The Great Gatsby by F. Scott Fitzgerald
Wuthering Heights by Emily Brontë
Moby-Dick by Herman Melville
Nineteen Eighty-Four by George Orwell
Off the top of my head, I can think of four memorable endings. I can remember them without peeking, which means I must have been impressed by them.
I. The Great Gatsby. It’s lyrical and, yes, romantic, but it hit me the first time I read the book, around age sixteen.
2. Wuthering Heights. Cathy and Heathcliff are both there and not there; the narrator has it both ways.
3. Moby-Dick. A somewhat double ending: first, the ship (of America) sinks, taking all down with it, including the flag. Second, the telling survival of Ishmael, which certainly echoes the messengers in the Book of Job. (“And I only am escaped alone to tell thee.”) Made me think hard about narrators in tragedies—who is to tell the tale?

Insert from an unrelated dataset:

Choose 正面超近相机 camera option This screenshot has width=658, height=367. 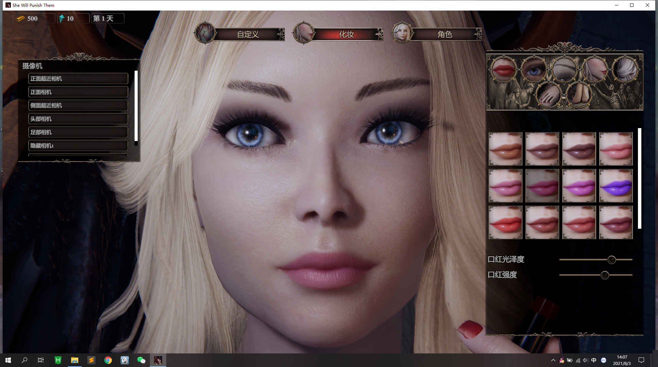point(78,78)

4. The double ending of Orwell’s Nineteen Eighty-Four. In the first, Big Brother wins, and the boot will grind into the human face forever. In the second, the world of 1984 must be over because there’s a note on Newspeak written in the past tense and in standard English. So Newspeak did not prevail. That approach certainly influenced the way I ended The Handmaid’s Tale: with two endings, one open—does she make it or not?—and the other set much later, in which Gilead has not prevailed.
Endings are very important, as are beginnings; I fret a lot over both. Beginnings perhaps more, however.
Margaret Atwood is a Canadian poet, novelist, literary critic, essayist, inventor, teacher, and environmental activist.